It drips with hate and disgust. Facebook spouse support groups, those horrible bullying sites, social media feedback on articles and the comment section of any given military spouse blog site, including this one, are all perfect examples. It's called "bullying" at it's worse or just "typical comment behavior" (as if that's an excuse), but it still gets explained as people hiding behind the relative anonymity of the internet.

And while it would be easy for me, so often the target of your harsh words, to be hurt and angry myself, I instead feel deeply for you.

Dear commenter: I see your hurt. And I feel mine, too.

A new article in Business Insider examines the low morale among service members.

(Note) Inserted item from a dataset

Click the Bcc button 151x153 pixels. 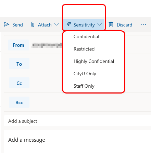[19, 102]
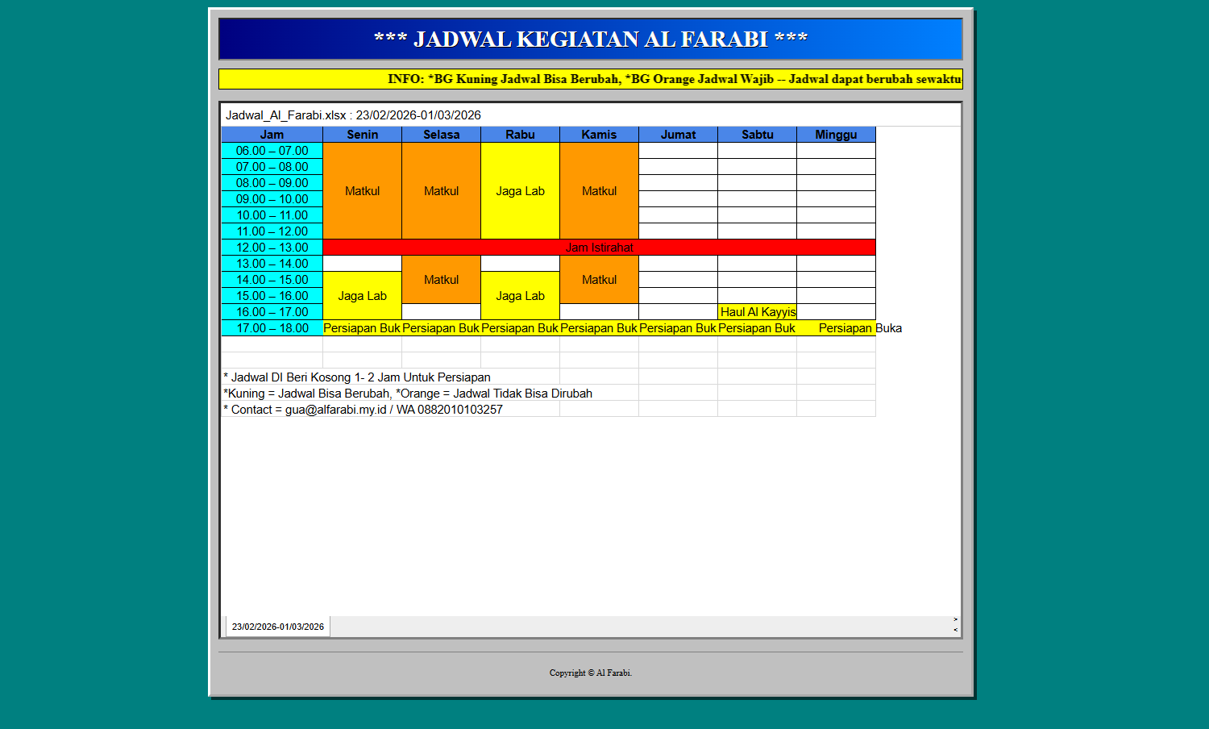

Pay and benefits woes as well as low confidence in leadership has brought surveyed service members down to an all time low -- 52% are "pessimistic about their future in the military" according to a USA Today poll from this spring. The story doesn't talk about the spouse community, but it isn't a stretch to say that what is felt by our soldiers, airmen, sailors and Marines is felt by us, too. Our morale is at an all-time low, and our reaction to it makes a lot of sense.

It's pretty simple: the military community -- that's you and me -- is deeply weary. And being tired makes you mean, whether you want to admit it or not. It also makes you really sensitive to others' meanness, even confusing criticism with bullying. (By the way -- they are different).

Low morale is a vicious cycle, regardless of why it starts or how long you've been in the organization experiencing it. Continuous war for some of us, the idea that the fighting and sacrifices done in Iraq may have been kind of pointless, plus the flippant treatment of our pay and benefits is just the perfect recipe for a palatable cloud of frustration and exhaustion hanging over the whole community.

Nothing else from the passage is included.